Verband Deutscher Grundstücksnutzer

Schmerzgrenze erreicht

Von Peter Ohm, Präsident des VDGN


Das Wetter hatten sich die Teilnehmer an der Demonstration am 10. Mai in Schwerin nicht ausgesucht, der Ort hingegen war mit Bedacht gewählt. Zu eher ungewöhnlich früher Stunde für Demonstrationen versammelten sich fast tausend der von ruinösen Beitragsbescheiden für Wasser- und Abwasseranschlüsse betroffenen Bürger aus vielen Zweckverbandsbereichen Mecklenburg-Vorpommerns vor dem Schweriner Schloß, dem Sitz des Landtages.

Für viele bedeutete es an diesem Tag schon vor den täglichen Alltagspflichten eine umständliche Reise in die Landeshauptstadt zu unternehmen, um dabei zu sein, wenn den politisch Verantwortlichen gezeigt wird, daß die Schmerzgrenze der Zumutbarkeit für Grundstückseigentümer erreicht ist.

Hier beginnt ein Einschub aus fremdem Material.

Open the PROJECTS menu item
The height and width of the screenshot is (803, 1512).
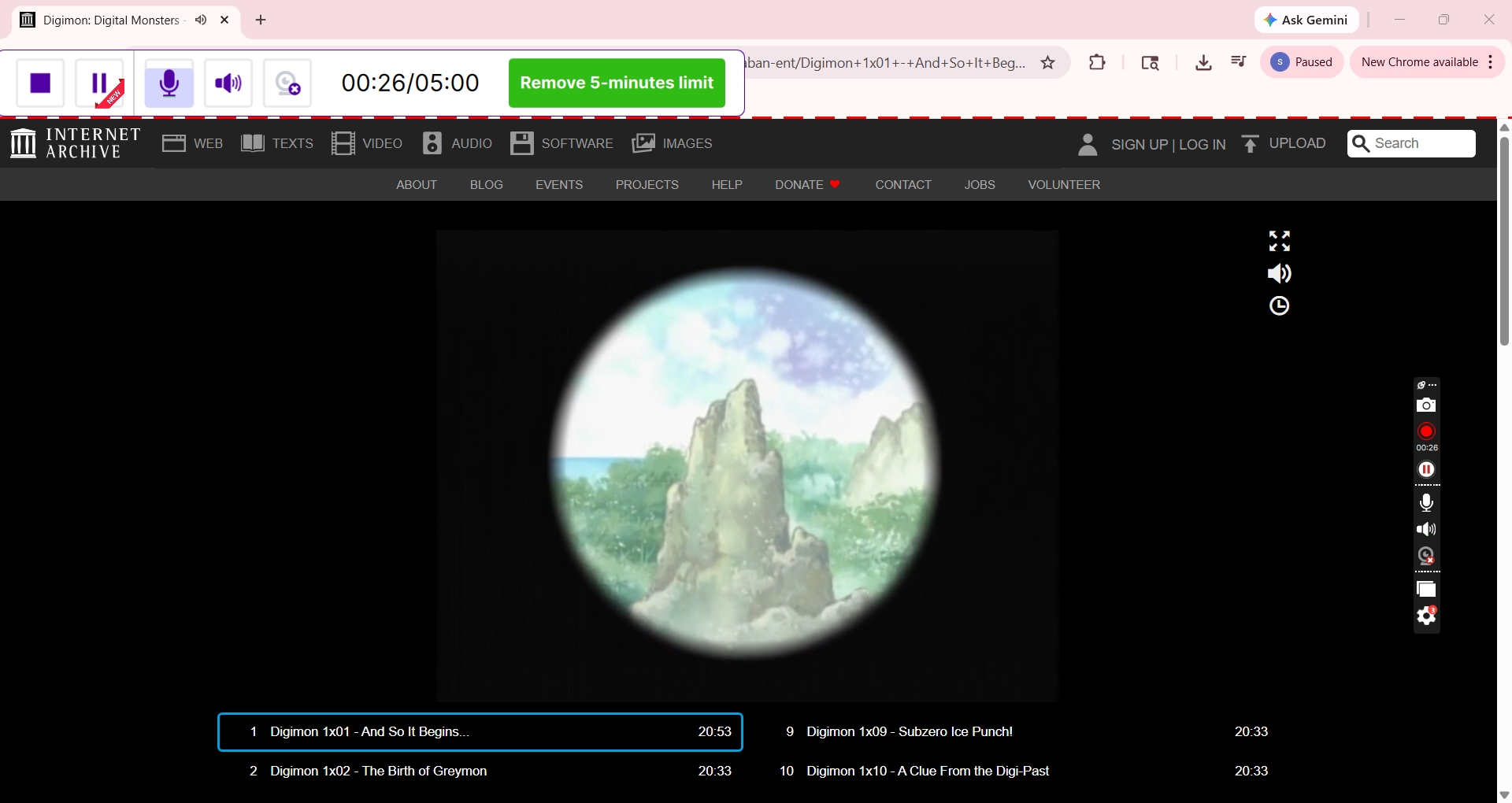tap(647, 184)
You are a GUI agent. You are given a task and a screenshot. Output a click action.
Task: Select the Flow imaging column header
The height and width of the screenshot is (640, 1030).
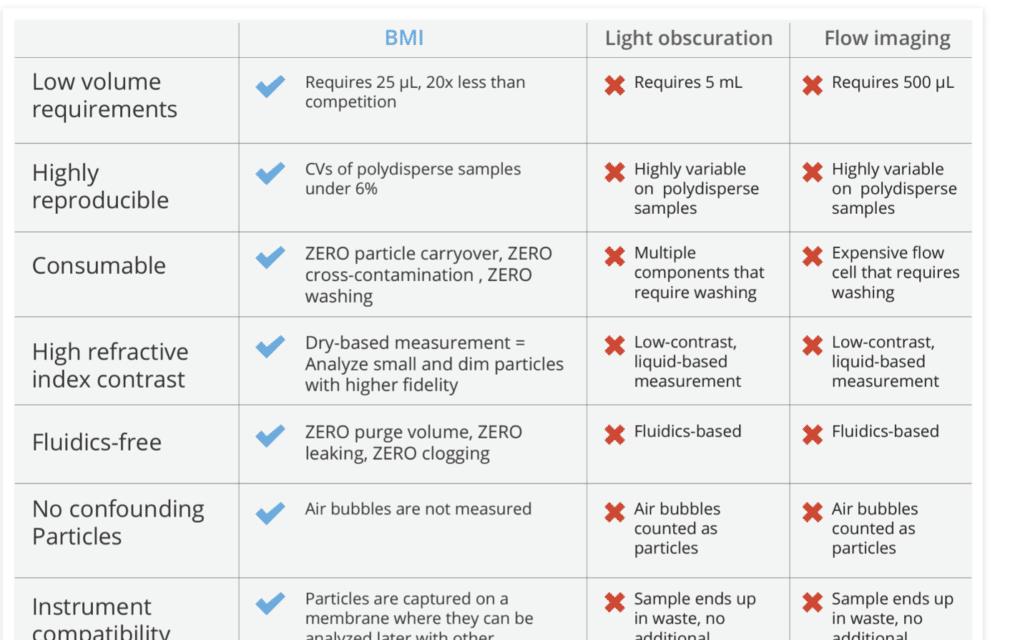pos(887,39)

Eindrucksvoll aber wird auch den Regierungsmitgliedern und Landtagsabgeordneten ihre Anreise zur stattfindenden Landtagssitzung in Erinnerung bleiben. Mußten sie doch auf dem Weg zu ihrer Residenz das Spalier der Demonstranten passieren, die dort trotz strömenden Regens so zahlreich erschienen waren und mit Transparenten, Plakaten und Trillerpfeifen ihre Entschlossenheit und ihren Kampfeswillen demonstrierten.

Bei der Wahl des Landtagssitzes hatte man dies wohl nicht bedacht.

Die Redebeiträge Betroffener aus den einzelnen Zweckverbandsbereichen machten nochmals deutlich, wie auch zuvor in vielen Presseveröffentlichungen bereits berichtet, daß es sich nicht mehr um Einzelfälle bürokratischer Auswüchse handelt, sondern daß durch das Kommunalabgabengesetz ein Flächenbrand sozialer Ungerechtigkeit entfacht wurde.

Das Ping-Pong-Spiel zwischen Politik und Gerichten läßt die Bürger am Funktionieren eines Rechtsstaates zweifeln, wenn sie letztendlich die Dummen sind.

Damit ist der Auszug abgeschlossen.